Sometimes we want to exclude IP blocks from limited request rate zone of web servers, here is how we can do it in Nginx and Varnish, the Nginx way needs crappy hacks, on the other hand, Varnish handles it really elegant.

The Nginx way:

# in the http block, we define a zone, and use the geoip
# module to map IP addresses to variable
http {
    ...
    limit_req_zone $binary_remote_addr zone=one:10m rate=1r/s;
    # geo directive maps $remote_addr to $block variable.
    # limited as default
    geo $block {
        default          limited;
        10.10.10.0/24    blacklist;
        192.168.1.0/24   whitelist;
        include more_geoip_map.conf;
    }
}

# server block
server {
    ...
    location /wherever {
        if ($block = whitelist) { return 600; }
        if ($block = limited)   { return 601; }
        if ($block = blacklist) { return 403; }
        # error code 600 and 601 goes to each's internal location.
        error_page 600 = @whitelist;
        error_page 601 = @limited;
    }

    # @whitelist have no limiting, it just passes
    # the requests to backend.
    location @whitelist {
        proxy_pass http://backend;
        # feel free to log into other file.
        #access_log /var/log/nginx/$host_whitelist.access.log;
    }

    # insert limit_req here.
    location @limited {
        limit_req zone=one burst=1 nodelay;
        proxy_pass http://backend;
        # feel free to log into other file.
        #access_log /var/log/nginx/$host_limited.access.log;
    }
    ...
}

The Varnish way:

vcl 4.0;

import vsthrottle;

acl blacklist {
    "10.10.10.0/24";
}

acl whitelist {
    192.168.1.0/24;
}

sub vcl_recv {
    # take client.ip as identify to distinguish clients.
    set client.identity = client.ip;
    if (client.ip ~ blacklist) {
        return (synth(403, "Forbidden"));
    }
    if ((client.ip !~ whitelist) && vsthrottle.is_denied(client.identity, 25, 10s)) {
        return (synth(429, "Too Many Requests"));
    }
}

As you can see, unlike Nginx, Varnish has the powerful if directive, it works just like you’d expect.

Advanced Limiting Request with Nginx (or Openresty)

Nginx had the ngx_http_limit_req_module which can be used to limit request processing rate, but most people seem to only used its basic feature: limiting request rate by the remote address, like this:

http {
    limit_req_zone $binary_remote_addr zone=one:10m rate=1r/s;
    ...
    server {
        ...
        location /search/ {
            limit_req zone=one burst=5;
        }

This is the example configuration taken from Nginx’s official document, the limit_req_zone directive takes variable $binary_remote_addr as a key to limit incoming request.

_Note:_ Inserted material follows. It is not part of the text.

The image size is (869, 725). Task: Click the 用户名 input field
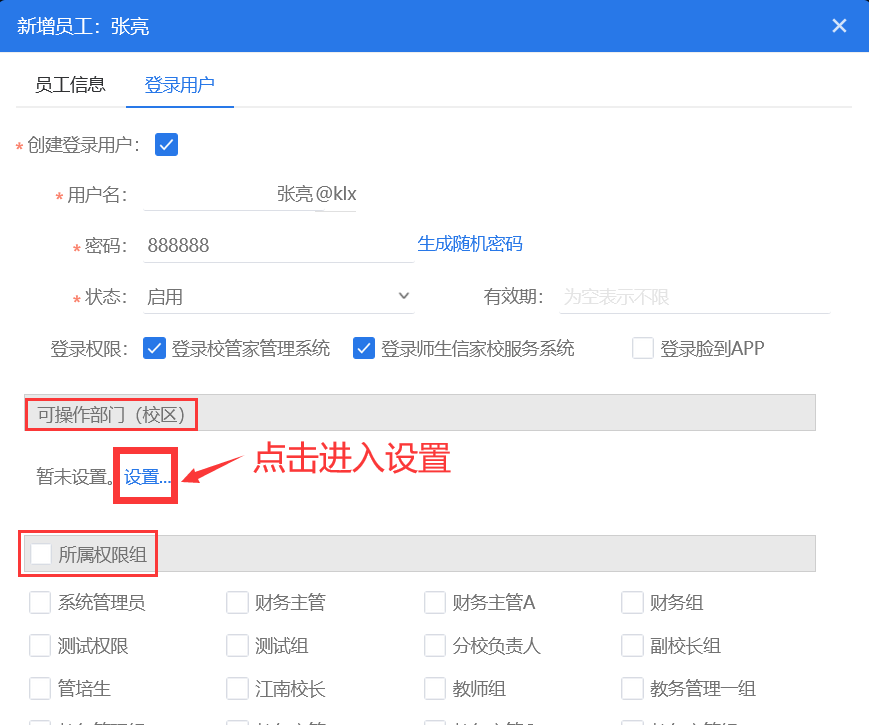(252, 194)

The key fills a zone named one, which is defined by the zone parameter, it could use up to 10m memory. And the rate parameter says that the maximum request rate of each $binary_remote_addr is 1 per second. In the search location block, we can use limit_req directive to refer the one zone, with the bursts not exceeding 5 requests.

Everything seems great, we have configured Nginx against rogue bots/spiders, right?

No! That configuration won’t work in real life, it should never used in your production environments! Take these following circumstances as examples:

When users access your website behind a NAT, they share the same public IP, thus Nginx will use only one $binary_remote_addr to do limit request. Hundreds of users in total could only be able access your website 1 time per second!
A botnet is used to crawl your website, it use different IP addresses each time. Again, in this situation, limiting by $binary_remote_addr is totally useless.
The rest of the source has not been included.